All of the apocalyptic language is mythological language, language expressing hope not bound by the pain of this world.
It was never meant to be literalized.
Literalizing those myths has actually falsified the Christ experience so extensively that it’s actually difficult for many, many contemporary people to relate to Christianity at all, difficult for many even to call themselves “Christian.”
The end of the world?
When will the world end?
When will God-in-Christ return?
When will God act?
What will happen in the future?
No one can know the answer to these questions.
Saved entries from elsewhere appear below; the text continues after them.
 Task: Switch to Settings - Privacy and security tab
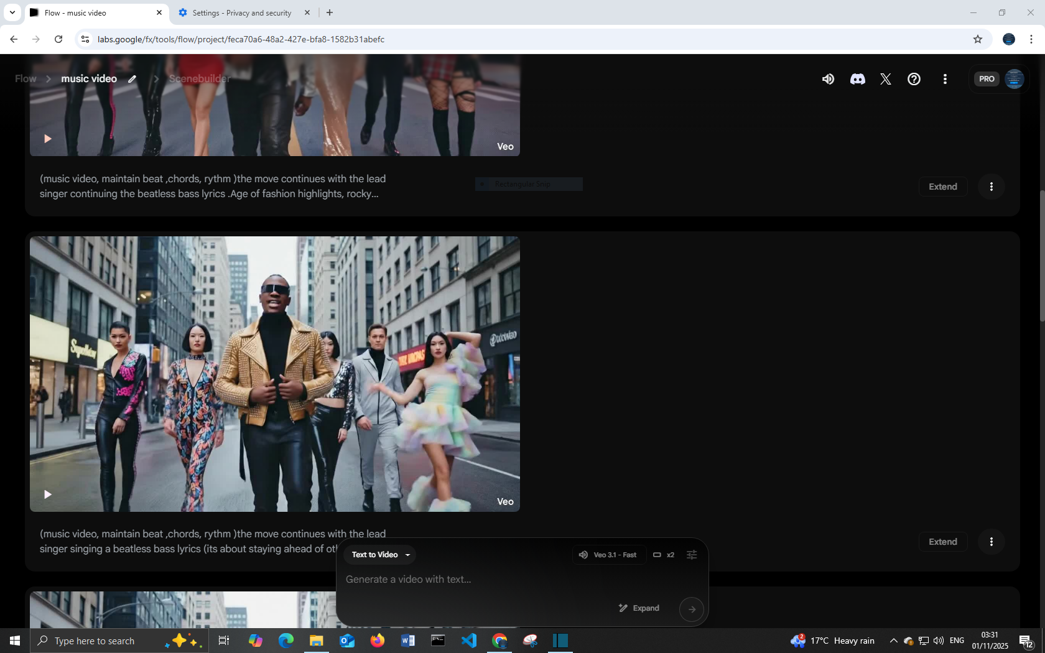click(242, 12)
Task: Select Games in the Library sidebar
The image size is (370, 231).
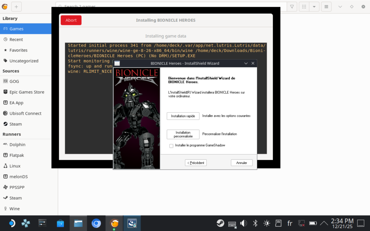Action: click(x=17, y=29)
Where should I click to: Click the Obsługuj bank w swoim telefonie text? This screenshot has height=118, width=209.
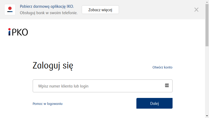point(49,13)
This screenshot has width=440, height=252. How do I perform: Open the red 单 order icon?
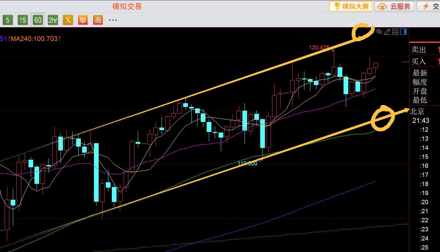tap(83, 21)
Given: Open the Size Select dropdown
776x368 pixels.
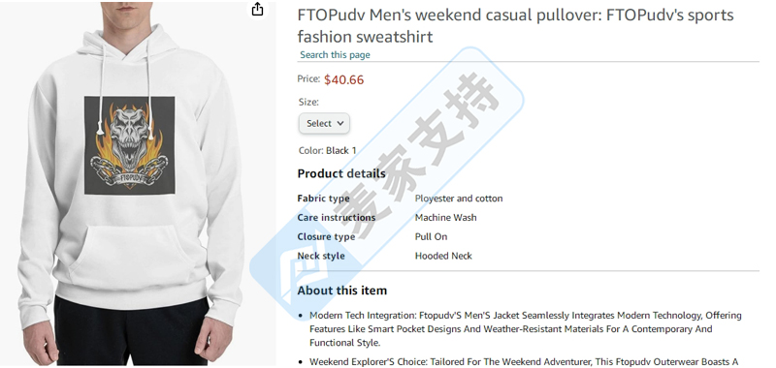Looking at the screenshot, I should coord(324,124).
More than anything else, this passage from Matthew is not about knowing.
It’s about not knowing.
Theologian Paul Tillich said that the most painful human reality is that we don’t know.
Yet, at the same time, we must choose.
And our most informed choice is never more than an educated guess.
The future remains mystery until it’s happened.
The experience of Advent
This is what the experience of Advent is supposed to be about.
“Watching and waiting.”
Hoping without knowing.
Anticipation that something wonderful is about to happen.
We’re not sure exactly what will happen, or exactly when it will happen, or exactly how it will happen, but something wonderful is beyond, readying itself, maybe it’s just a baby, readying itself for a miraculous entry into our world.
What will happen in the future?
More than anything else, probably, this morning’s passage from Matthew’s gospel is about not knowing, about trusting, about simply watching and waiting.